§ **Task**:
Please show every line of the listing below that contains the word "screenshot".

§ **Records to use**:

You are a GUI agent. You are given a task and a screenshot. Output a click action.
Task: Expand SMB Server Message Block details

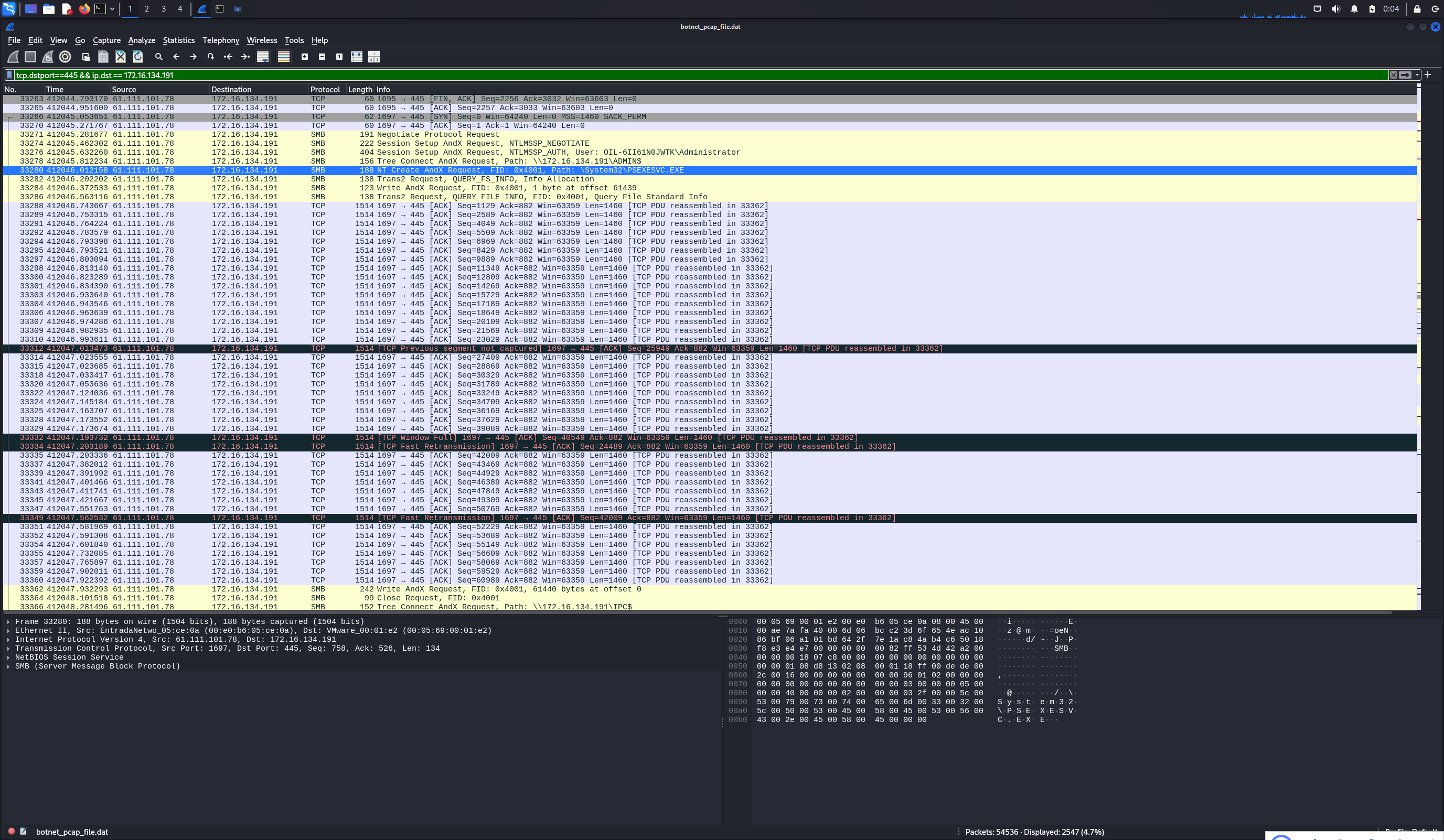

* * *

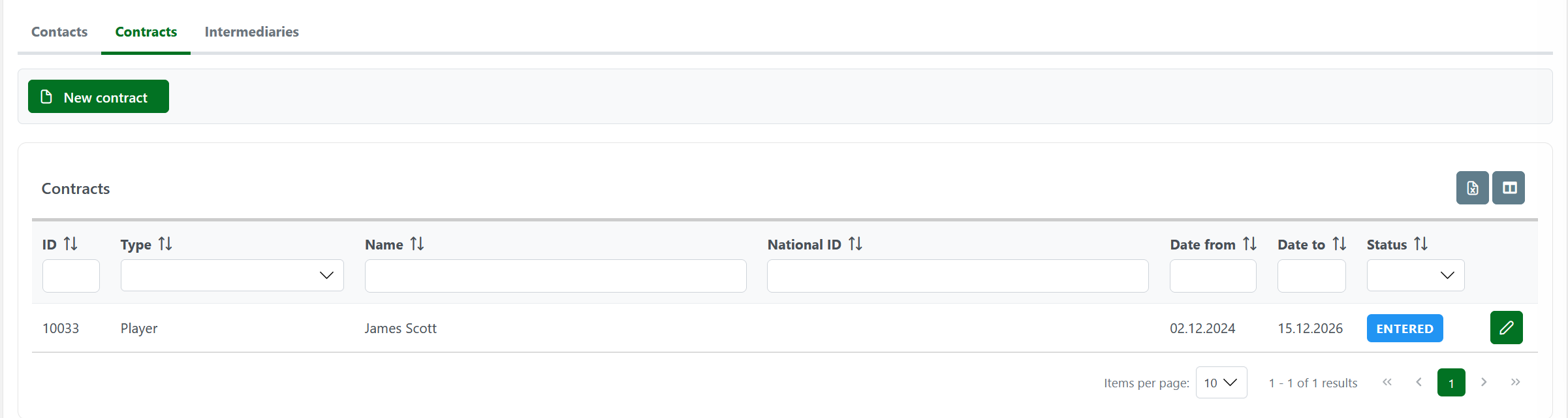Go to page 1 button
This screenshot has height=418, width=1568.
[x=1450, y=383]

§ **Output of the exercise**:
You are a GUI agent. You are given a task and a screenshot. Output a click action.
This screenshot has height=418, width=1568.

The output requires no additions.